Ferritinophagy-related prognostic genes UBE2Q1, NEDD4L, and TCP11L2 for prognosis prediction in sepsis - Scientific Reports

Sepsis-related datasets GSE65682 (platform: GPL13667) and GSE167363 (platform: GPL24676) were obtained from the Gene Expression Omnibus (GEO, http://www.ncbi.nlm.nih.gov/geo/) database. GSE165682 encompasses 760 whole blood samples from sepsis patients, with survival data available for 479 of these patients, along with 42 blood samples from healthy individuals. The GSE167363 dataset consisted of peripheral blood mononuclear cell (PBMCs) samples from 10 patients with sepsis and two healthy individuals. Twenty ferritinophagy-related prognostic genes (FRGs) were cited in the literature, including USP24, PCBP1, ATG16L1, ATG7, SNCA, FBXW7, TRIM7, TNF, ATG5, WDR45, CYB561A3, FTH1, NCOA4, HERC2, ALOX15. BECN1, ELAVL1, ZFP36, BCAT2, and FTL. The expression quantitative trait loci (eQTL) of exposure factors and GWAS data for sepsis (ieu-b-4980) were obtained from the Integrative Epidemiology Unit (IEU) Open GWAS database (https://gwas.mrcieu.ac.uk/). The ieu-b-4980 dataset comprised 12,243,539 single nucleotide polymorphisms (SNPs) from 486,484 Europeans. The above GWAS IDs were selected following the principle of the most recent year with the highest number of SNPs, and the data were downloaded on 2 April 2024.

Initially, the R package 'limma' (version 3.54.0) was used for differential expression analysis to select DEGs between sepsis patients and controls in the GSE65682 dataset (|Logfold-change (FC)|> 0.5, p < 0.05). All DEGs and the top 10 genes upregulated in the sepsis group are shown using a volcano plot and heat map, respectively. The result was visualized using 'ggplot2' (version 3.4.4).

The FRGs scores of the sepsis group and control group in the GSE65682 dataset were evaluated based on the FRGs gene set using the ssGSEA algorithm integrated in the R package "GSVA". Sepsis samples in the GSE65682 dataset were split into high- and low-scoring groups in compliance with the median FRGs score. Kaplan-Meier (K-M) analysis was performed using the R package 'survminer' (version 0.4.9) to assess the survival discrepancies of septic patients in the two scoring groups (p < 0.05). Furthermore, key module genes linked to FRGs score were identified via WGCNA, which was supported by R package 'WGCNA' (version 1.7.1). Concretely, the median absolute deviation (MAD) of genes in GSE65682 dataset was discovered and removed, and genes with MAD values in the bottom 50% as well as ineligible samples were removed utilizing the 'goodSamplesGenes' function. Subsequently, the sepsis samples were subjected to cluster analysis using the 'hclust' function to ensure the accuracy of the WGCNA by removing outlier samples. To ensure that the gene interactions closely followed a scale-free distribution, the ideal soft threshold was determined when R exceeded 0.85, and the mean connectivity tended to be 0. Dissimilarity coefficients were calculated according to the adjacency and similarity among genes, and a systematic clustering tree was generated.
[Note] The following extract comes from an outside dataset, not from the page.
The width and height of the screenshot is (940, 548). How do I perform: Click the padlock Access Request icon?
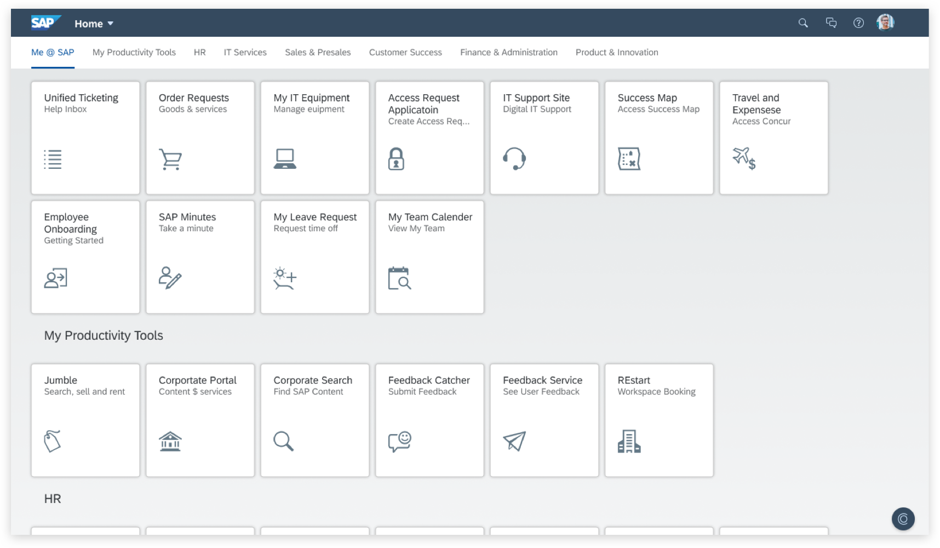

Following the standards of the hybrid dynamic tree cutting algorithm, a minimum of 100 genes per module was established, and a module merging threshold of 0.3 was applied to identify the clustering modules. Using FRGs scores as traits, Pearson's correlation analysis was performed between the module eigengene (ME) scores of the clustering modules and the FRGs scores (|cor|> 0.3, p < 0.05). The clustering modules with the highest positive and negative correlations with FRGs scores were identified as the key modules. Genes included in key modules are called key module genes. The intersecting DEGs and key module genes served as the candidate genes.

To investigate the functions of the candidate genes, enrichment analyses were conducted using Gene Ontology (GO) (p < 0.05) and the Kyoto Encyclopedia of Genes and Genome (KEGG) (p < 0.05). These analyses were performed using the 'clusterProfiler' R package (version 4.7.1.003). In addition, to explore the interactions between candidate genes at the protein level, a protein-protein interaction (PPI) network was synthesized for the candidate genes using the Search Tool for the Retrieval of Interacting Genes (STRING, https://string-db.org) website (confidence = 0.4).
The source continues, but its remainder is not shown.